Sequenced reads were trimmed and filtered for quality with Trimmomatic, as previously described (29). Libraries were examined for quality at each step with the use of FastQC. Reads were mapped to the mouse genome (GRCm38) with the use of CLC Genomics Workbench (v. 9.5.1, Qiagen Co.). Each RNA-seq read was matched allowing 50% overlap at 95% matching to each transcript. The maximum number of mismatches allowed for each mapped read was set at 2. Gene expression was set as reads per kilobase million (RPKM). Data analyses were conducted through the use of CLC Genomics with the Advanced RNA-seq plugin (1.5). Statistical tests for assessment of differential expression were conducted with a negative binominal generalized linear model with edgeR (30) with a FDR of 0.01. PCA was based upon the normalized expression levels of each transcript with the use of the PCA package of R (version 3.3.2). GO of differential regulated transcripts was conducted with the use of g:Profiler (31). Complete lists of transcripts with differential expression in relation to TAC are provided in Supplemental Table 1. RNA-seq data has been deposited to NCBI Sequence Read Archive (https://www.ncbi.nlm.nih.gov/sra) and is available under the Bioproject PRJNA434656.

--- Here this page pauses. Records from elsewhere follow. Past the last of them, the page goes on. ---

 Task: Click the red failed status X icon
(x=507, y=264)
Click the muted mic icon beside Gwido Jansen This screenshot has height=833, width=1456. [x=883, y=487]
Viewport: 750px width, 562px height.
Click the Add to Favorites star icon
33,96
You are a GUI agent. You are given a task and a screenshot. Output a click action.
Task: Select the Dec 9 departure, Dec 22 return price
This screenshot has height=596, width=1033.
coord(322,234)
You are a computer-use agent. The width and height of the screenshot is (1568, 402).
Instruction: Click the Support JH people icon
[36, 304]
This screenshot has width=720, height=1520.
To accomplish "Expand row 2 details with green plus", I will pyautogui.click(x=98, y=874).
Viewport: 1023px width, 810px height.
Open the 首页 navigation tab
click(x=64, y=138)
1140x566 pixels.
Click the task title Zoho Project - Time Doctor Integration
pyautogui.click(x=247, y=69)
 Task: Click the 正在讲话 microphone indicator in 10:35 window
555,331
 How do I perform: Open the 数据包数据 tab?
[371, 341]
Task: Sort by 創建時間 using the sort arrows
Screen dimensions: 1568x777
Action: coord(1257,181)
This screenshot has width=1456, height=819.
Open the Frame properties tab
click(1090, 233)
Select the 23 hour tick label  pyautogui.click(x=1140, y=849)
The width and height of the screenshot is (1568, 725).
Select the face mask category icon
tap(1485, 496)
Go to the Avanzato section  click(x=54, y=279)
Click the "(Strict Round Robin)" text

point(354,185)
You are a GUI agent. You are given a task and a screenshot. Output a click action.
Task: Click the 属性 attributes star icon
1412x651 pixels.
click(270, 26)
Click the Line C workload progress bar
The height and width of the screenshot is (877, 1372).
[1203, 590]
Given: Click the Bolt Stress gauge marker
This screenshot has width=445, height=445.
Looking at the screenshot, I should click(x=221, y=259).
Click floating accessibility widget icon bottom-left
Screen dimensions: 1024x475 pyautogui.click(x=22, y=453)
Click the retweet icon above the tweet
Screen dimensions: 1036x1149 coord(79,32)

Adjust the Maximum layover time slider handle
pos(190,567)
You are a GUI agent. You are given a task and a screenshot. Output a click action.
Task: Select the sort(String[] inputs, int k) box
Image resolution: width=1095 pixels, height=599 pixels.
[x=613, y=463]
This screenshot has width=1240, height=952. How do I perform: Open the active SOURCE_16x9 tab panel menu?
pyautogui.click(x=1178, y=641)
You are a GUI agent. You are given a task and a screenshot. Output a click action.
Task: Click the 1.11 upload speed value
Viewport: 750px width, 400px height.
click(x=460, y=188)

Prediction of HuR binding sites was done using RBPMap (http://rbpmap.technion.ac.il) (32). Statistical significance of enrichment of HuR binding sites was determined using a Fisher’s exact test.

All chemicals and reagents were purchased from Thermo Fisher Scientific, unless otherwise noted.

Statistics. Statistical analysis was performed using GraphPad PRISM software. Primary statistical tests include 2-tailed Student’s t test for single comparisons and 2-way or 2-way repeated-measures ANOVA for multiple comparisons. A P value of less than 0.05 was considered significant.

Study approval. All animal procedures were performed with the approval of the IACUC of the University of Cincinnati and in accordance with the NIH Guide for the Care and Use of Laboratory Animals (National Academies Press, 2011).